■ **WORK REQUIRED**:
Beginning with the line where "Instruction: Click the" appears, set down each line exactly until the records below end, and omit the pictures.

(Saved data entries)
= Beginning of Section =

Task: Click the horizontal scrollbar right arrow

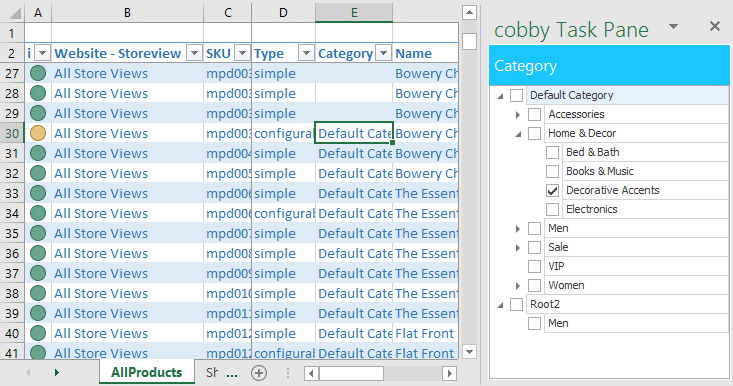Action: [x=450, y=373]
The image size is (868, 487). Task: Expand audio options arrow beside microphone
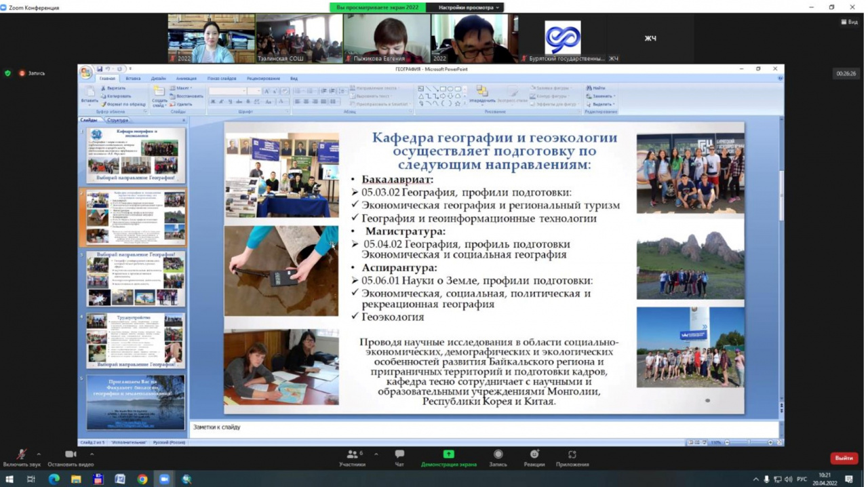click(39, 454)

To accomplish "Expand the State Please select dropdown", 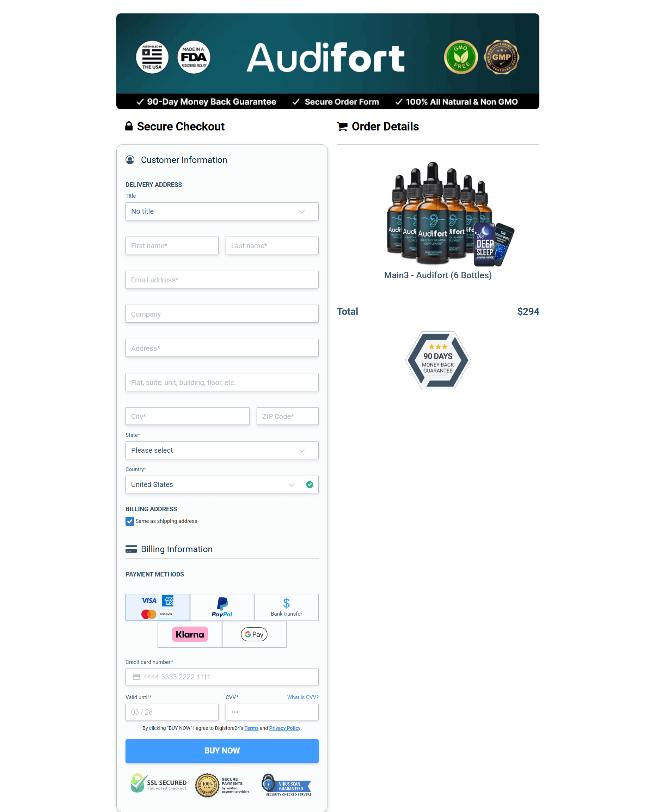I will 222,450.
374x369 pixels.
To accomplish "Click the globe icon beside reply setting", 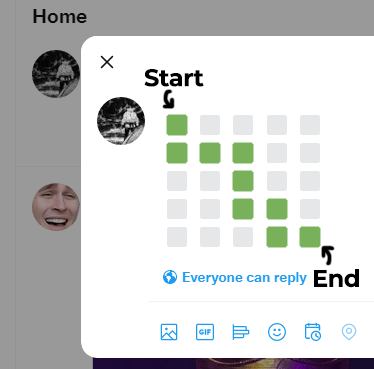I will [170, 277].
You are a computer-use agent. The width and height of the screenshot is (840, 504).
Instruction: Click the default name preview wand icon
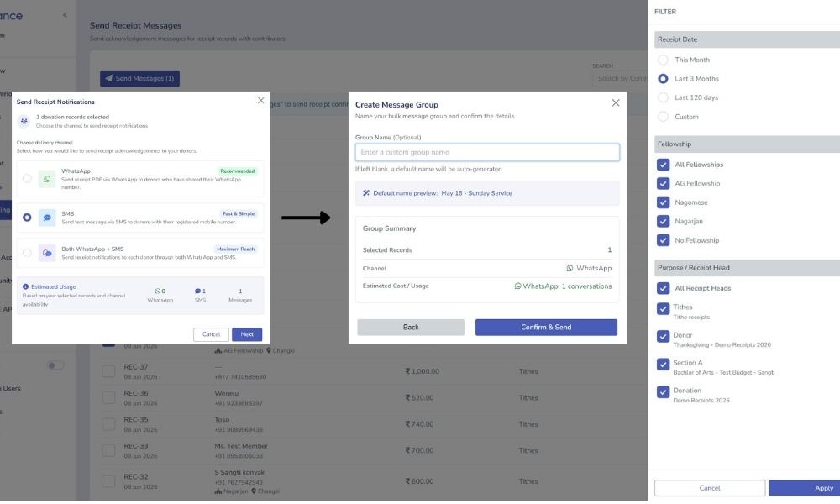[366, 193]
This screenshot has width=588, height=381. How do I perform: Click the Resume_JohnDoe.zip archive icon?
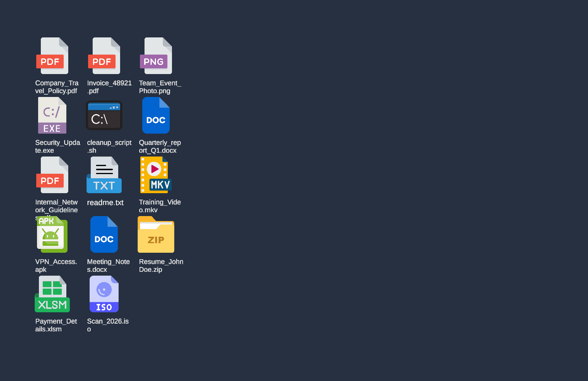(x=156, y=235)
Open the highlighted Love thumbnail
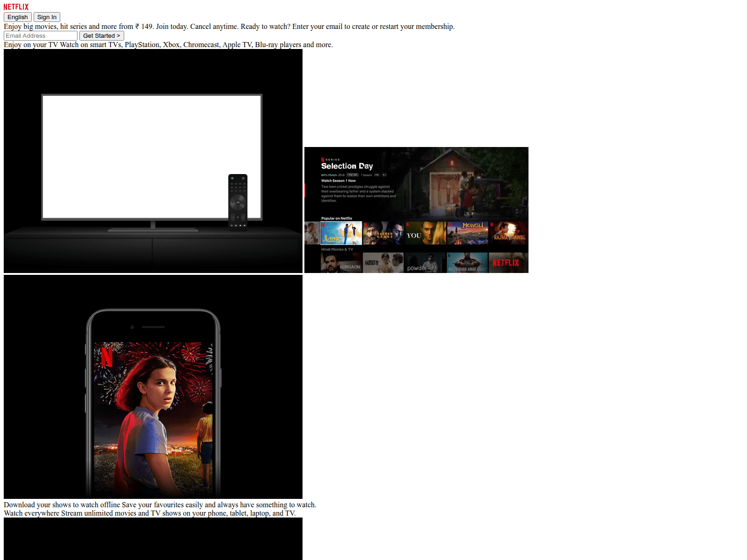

= End of Section =

■ **SOLUTION**:
Instruction: Click the default name preview wand icon
[366, 193]
This screenshot has width=588, height=381. How do I perform: Click the Resume_JohnDoe.zip archive icon?
(x=156, y=235)
Open the highlighted Love thumbnail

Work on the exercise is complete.